If your surgeon wants to get paid for bariatric surgery, you need to cross all your "T's" and dot all your "I's." Medicare and other payers that follow CMS guidelines require lots of documentation -- and even certification -- to let you get the job done.
Document Obesity and Treatment
First, you'll need ICD-9 documentation of morbid obesity. "Based on the medical record, you should list the primary diagnosis as 278.01 (Morbid obesity), and a secondary diagnosis code from category V85 (Body Mass Index [BMI]) indicating a BMI greater than or equal to 35," says Marcella Bucknam, CPC, CPC-I, CCS-P, CPC-H, CCS, CPC-P, COBGC, CCC, audit manager for CHAN Healthcare in Vancouver, Wash.

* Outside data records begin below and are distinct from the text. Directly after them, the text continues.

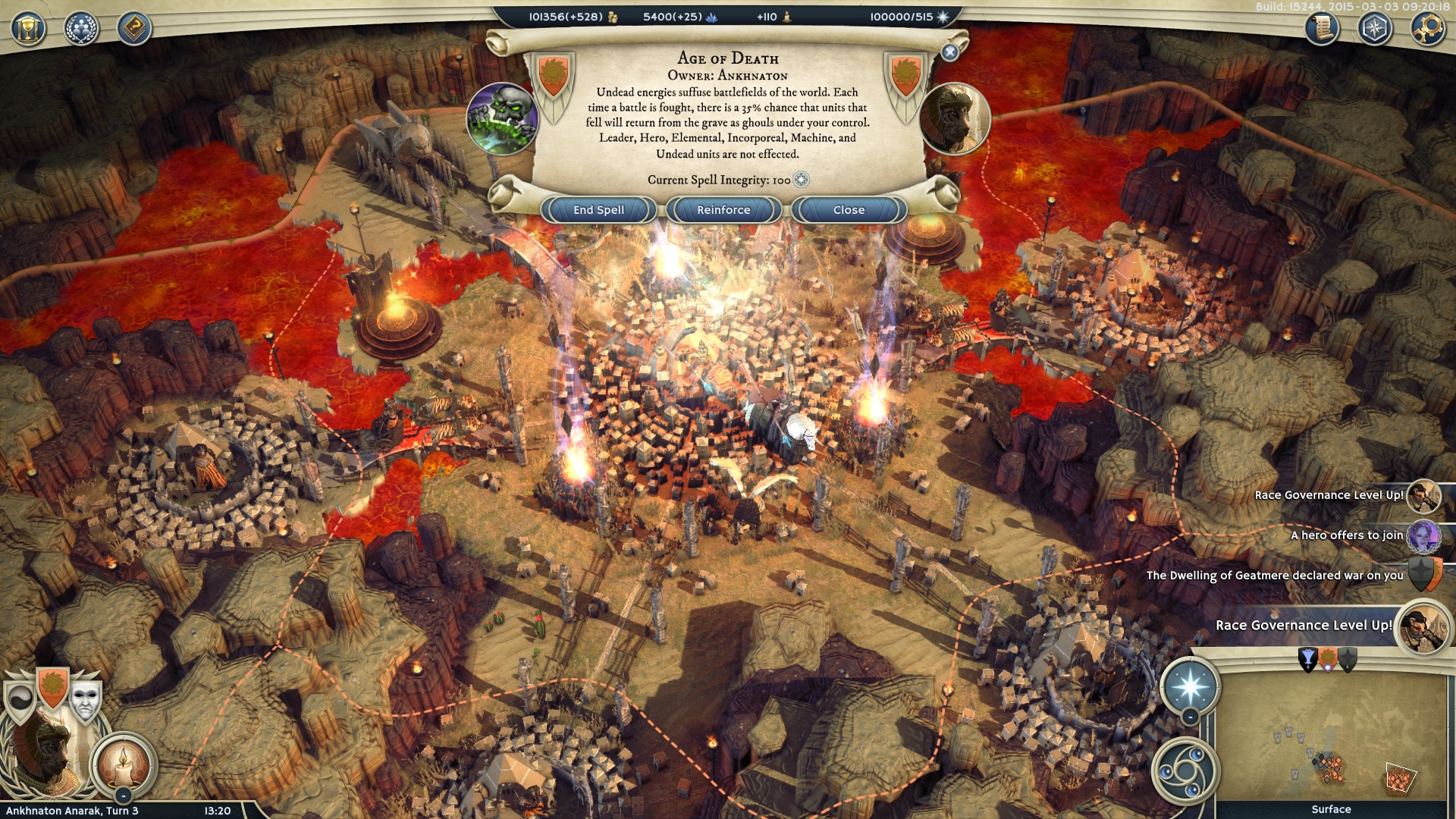This screenshot has height=819, width=1456.
Task: Dismiss the scroll with the X icon
Action: tap(949, 52)
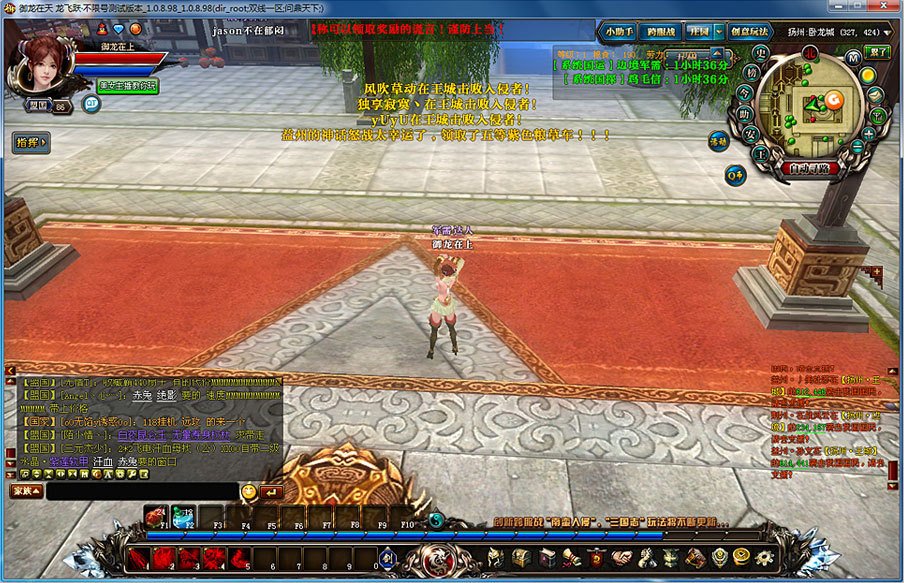Open the world map with the M button
This screenshot has height=583, width=904.
pyautogui.click(x=853, y=57)
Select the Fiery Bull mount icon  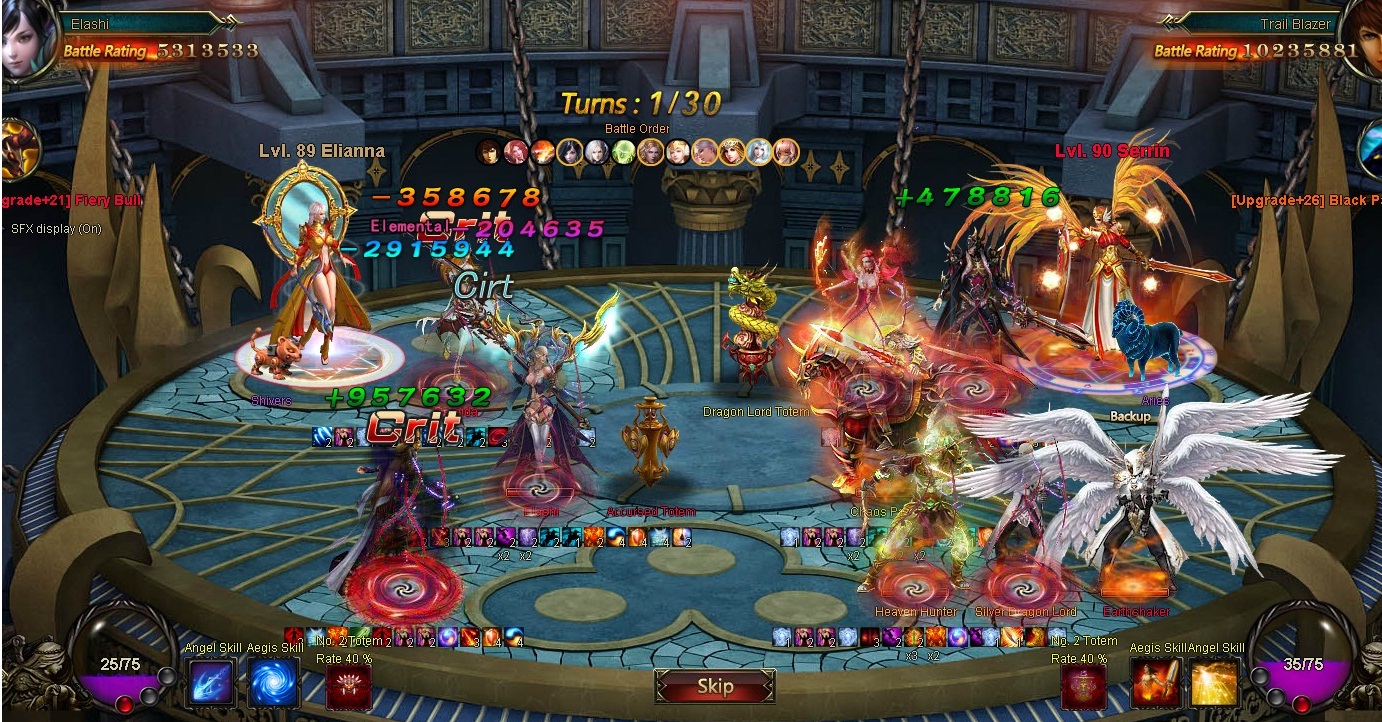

In addition to documenting obesity, the medical record must also demonstrate that the patient has previously been unsuccessful with the medical treatment of obesity.
Add Co-Morbid Diagnoses
Obesity and failed treatment alone won't justify bariatric surgery for a Medicare beneficiary.
You must also show that the patient presents with at least one adverse health concern related to obesity. The following list gives you an idea of the diagnoses that might fit the bill:
Other comorbid conditions include gallbladder disease, osteoarthritis, sleep apnea, respiratory problems, and certain types of cancers.
Only Qualified/Certified Surgeons Need Apply
Your surgeon must meet one more qualification if you expect Medicare coverage for bariatric surgery.
CMS has determined that the benefit of bariatric surgery "can only be assured in facilities that do large numbers of these procedures performed by highly qualified surgeons." Specifically, such facilities must obtain certification from either the American College of Surgeons or the American Society of Bariatric Surgery.